The Golden Lightbulb winner Ratio is rapidly growing: two new projects, new material and soon a new employee

Two new projects, new material and soon a new employee. TU/e startup Ratio, winner of The Golden Lightbulb, is rapidly growing. Owner Tim Wilschut has a doctorate and colleague Tiemen Schuijbroek graduated on techniques to make complex systems more accessible. Today they make their living out of it.

“In this region there are many companies who deal with complex systems”, says Tim Wilschut. “It’s incredibly difficult to keep the manuals about the systems up-to-date, complete and coherent.” Wilschut says that user manuals are set-up in Word documents to which new information then is being added. “Errors occur “that cost time and money.” For that problem Wilschut and Schuijbroek found a solution: “a special language to write structured system specifications. By means of algorithms the consistency is being checked automatically and visuals and interactive models from the system architecture are then being generated.” All the user manuals about the system, are formulated and designed in the same way, which gives a clear overview.  

With these techniques they have won The Golden Lightbulb, a contest for startups. “The Challenge gave us extra motivation to take a critical look at our business plan. Through the workshops in Challenge 3, we had another look at some parts of the plan,” Schuijbroek tells. At TU/e innovation Space they are working on the development of their business.

Last year, Ratio also won the TU/e Contest with this idea. “This confirmed the business potential for the idea”, Wilschut says. On 6 September 2018, Ratio was established and a month later they got their first assignment. For Rijkswaterstaat they rewrote technical requirements with their software that is used in contracts for building bridges and sluices. “These contracts are being send to contractors who are going to build the bridge or sluice.  When the contracts are formulated in a complete and clear way, the contractor knows better what is expected,” Wilschut explains. This will bring about less errors and miscommunications between different parties. The first reviews about the results were positive.

This kind of consultancy work is important to Ratio. They intentionally don’t work with investors but invest the money they earn into the business. Schuijbroek: “When you can invest money into your business yourself, you don’t have to sell so many shares to third parties.” “With consultancy assignments we aim to transfer the knowledge about the software to the client. Only when they obtain the knowledge, the technology will work,” Wilschut explains. “Developing the technology rapidly and push it to the market won’t work for us.” Building a good relationship with the client is much more important to us. “The gap between what we develop and what the client wants, needs to be kept as small as possible,” Wilschut explains. The startup built a good relationship with Rijkswaterstaat which has led to another project. "With this project we focus on system structure analysis."

Wilschut and Schuijbroek recently made a deal with VDL-ETG. “Within the high-tech domain our software is being seen as another kind of tool. VDL-ETG also wants to make complex systems within design processes more accessible.
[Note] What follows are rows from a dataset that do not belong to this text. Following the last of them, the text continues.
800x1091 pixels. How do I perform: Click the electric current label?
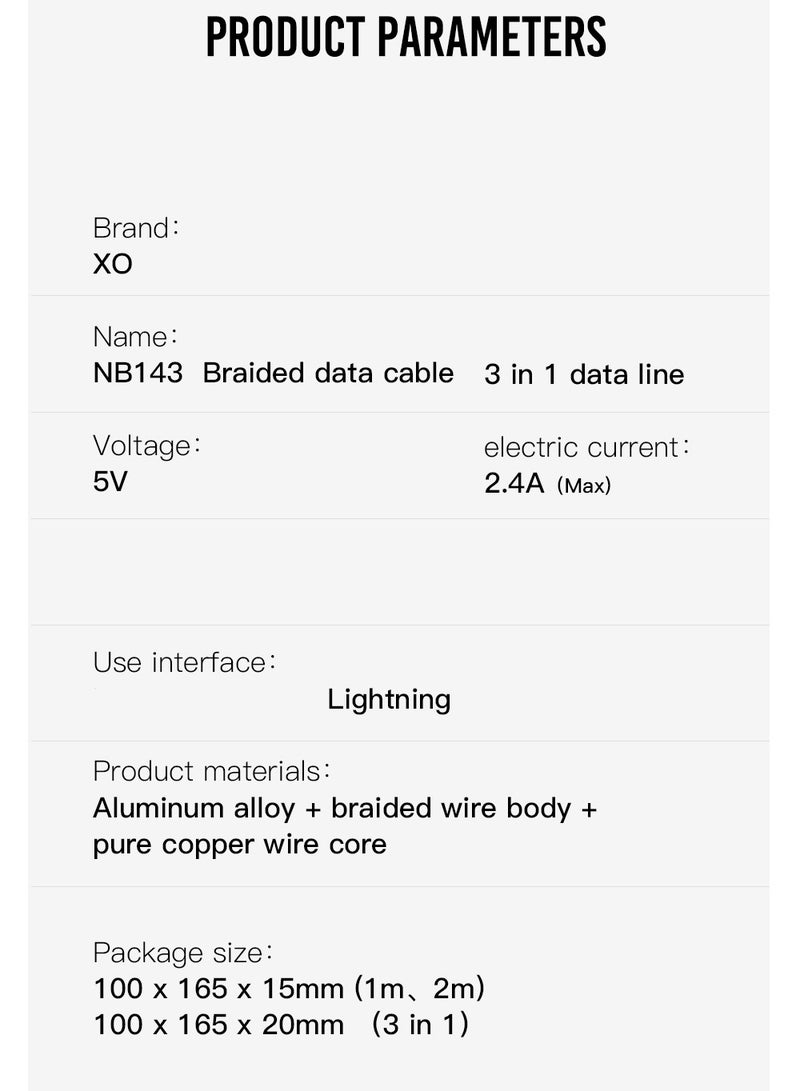point(586,447)
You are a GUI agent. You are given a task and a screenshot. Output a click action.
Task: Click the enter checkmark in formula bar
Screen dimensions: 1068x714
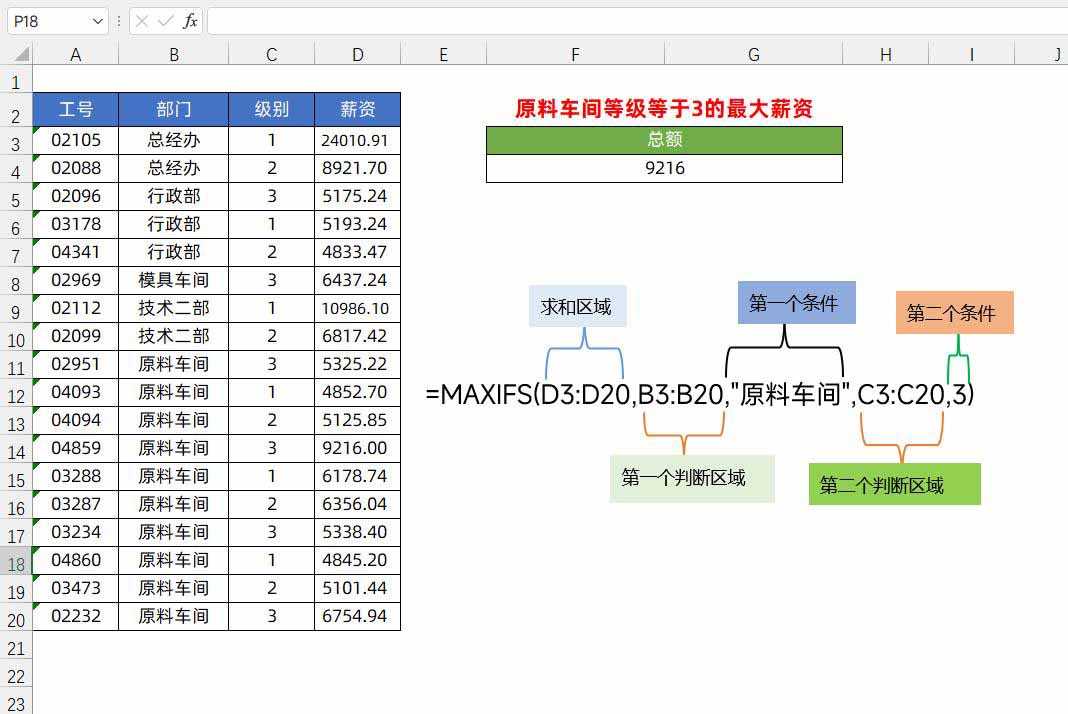pos(167,21)
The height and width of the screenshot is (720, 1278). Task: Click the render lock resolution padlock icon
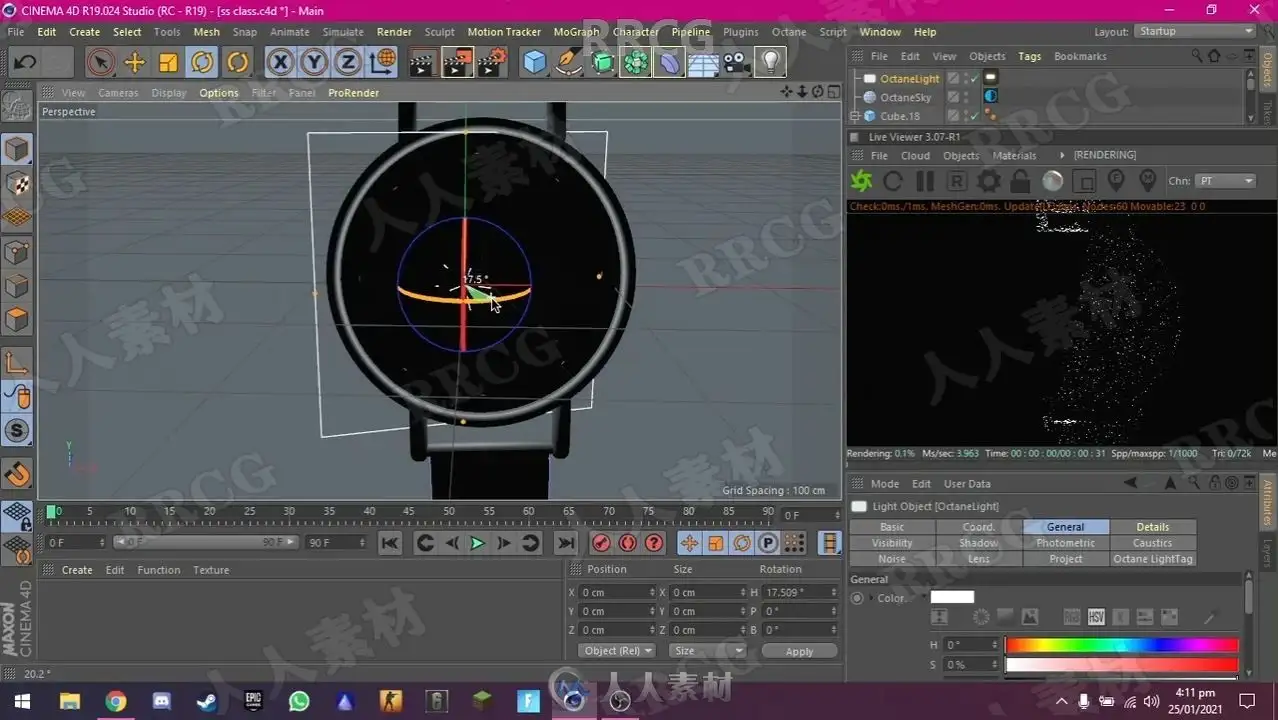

With this they want to constantly adapt the requirements." This means Ratio has to adapt the software package and its procedure. It’s important that the employees of VDL-ETG can login and easily make use of the software. “However, people do need some expertise to make use of the software, employees can’t just login and start using it.” It’s a long process to integrate the software within an organization,” Wilschut says. Schuijbroek adds: “That’s why it’s good that we run pilots and at the same time further develop the software so we come to a point where we can easily handover the software.”

To realise the growth, the men bought new laptops with the prize money of The Golden Lightbulb. “We still programmed everything on laptops we had at home, finally we have decent laptops”. The remainder of the money went into the business. The startup will make two new investments. “Soon we will start searching for a part-time employee,” Wilschut tells. “For this we need a financial buffer.” Besides, the company will invest in knowledge about software development. “We hire Albert Hofkamp, a scientific programmer at the department of Mechanical Engineering, for a couple of hours per week to advise us. In the end, we are mechanical engineers and not computer scientists”, Wilschut says.

Both men are developing themselves as entrepreneurs. Wilschut: “At the beginning our aim was to get the tool online as quickly as possible but now I see this completely different.” The service is as important as the software itself. “The value of the software is far greater when we help the client to reach the maximum result with it. In the future, this will be our building blocks to make our software and services successful.